# What the task requires
Please tally the lines in the material below that contain the word "icon", and give the count only.

# The records
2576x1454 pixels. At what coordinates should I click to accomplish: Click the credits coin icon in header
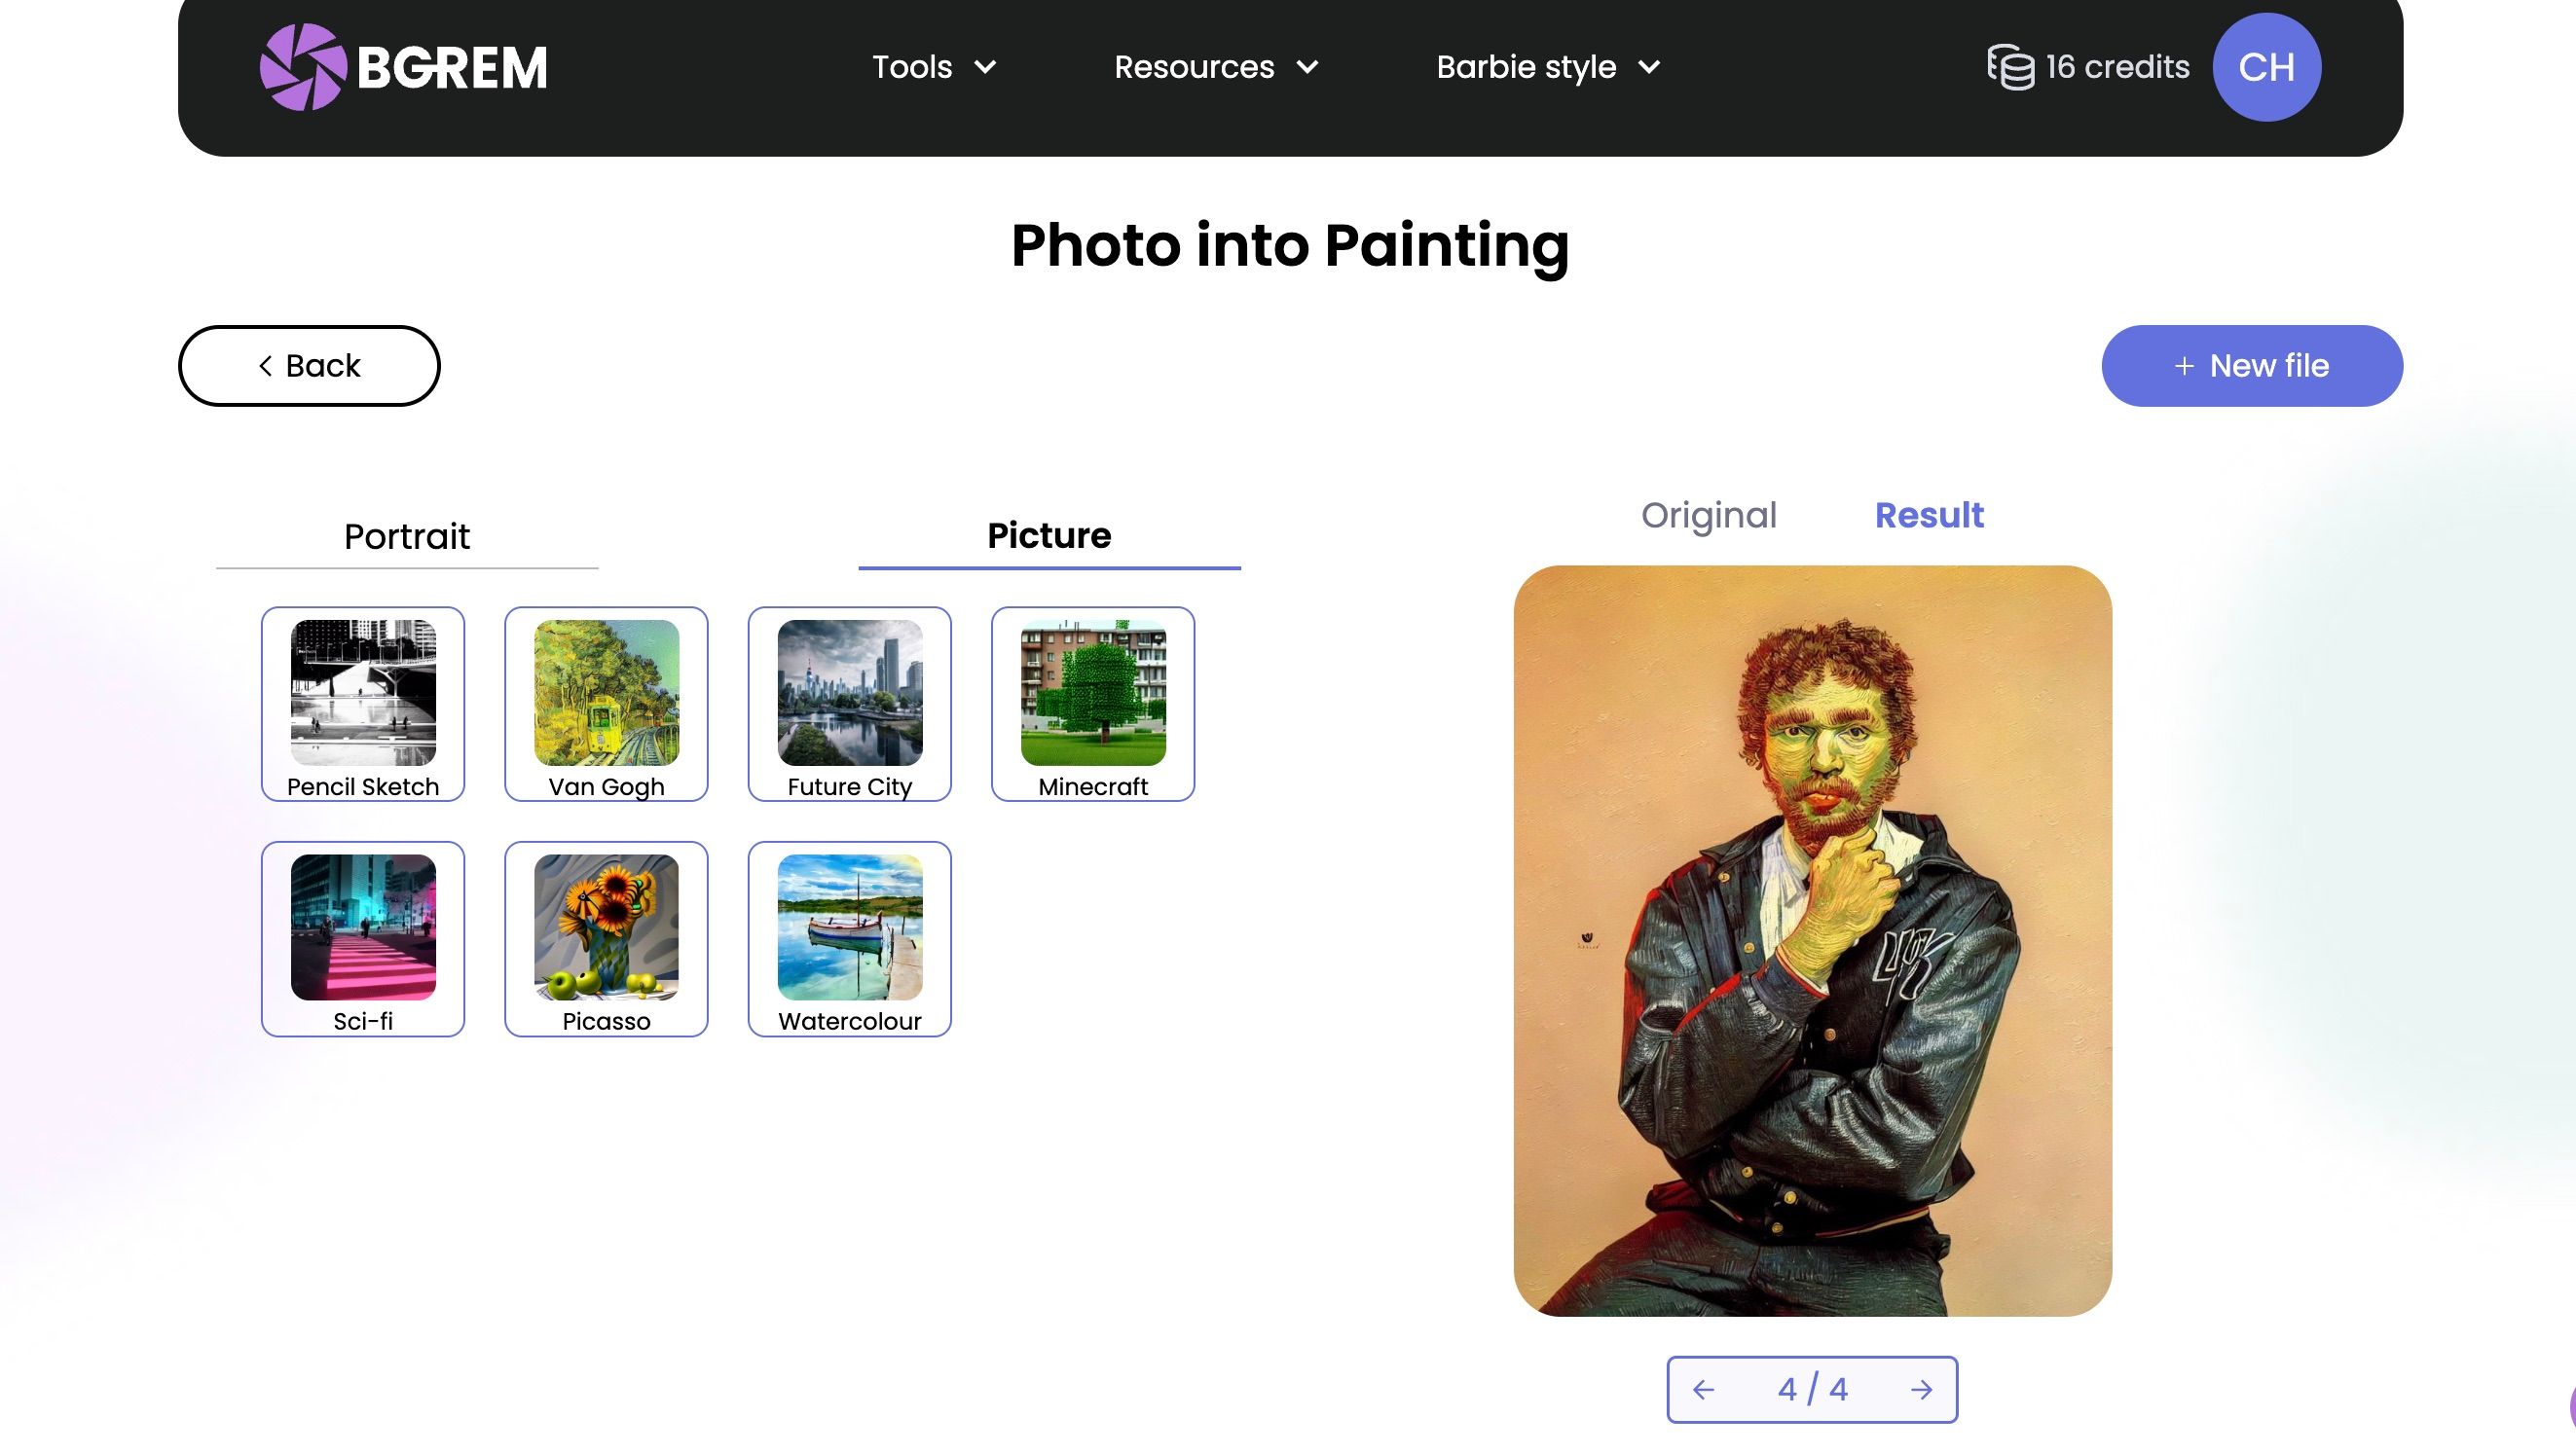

---

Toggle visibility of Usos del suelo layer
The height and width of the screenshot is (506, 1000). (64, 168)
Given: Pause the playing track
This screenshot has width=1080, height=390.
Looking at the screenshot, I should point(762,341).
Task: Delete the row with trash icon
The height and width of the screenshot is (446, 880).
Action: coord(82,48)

# Task answer
2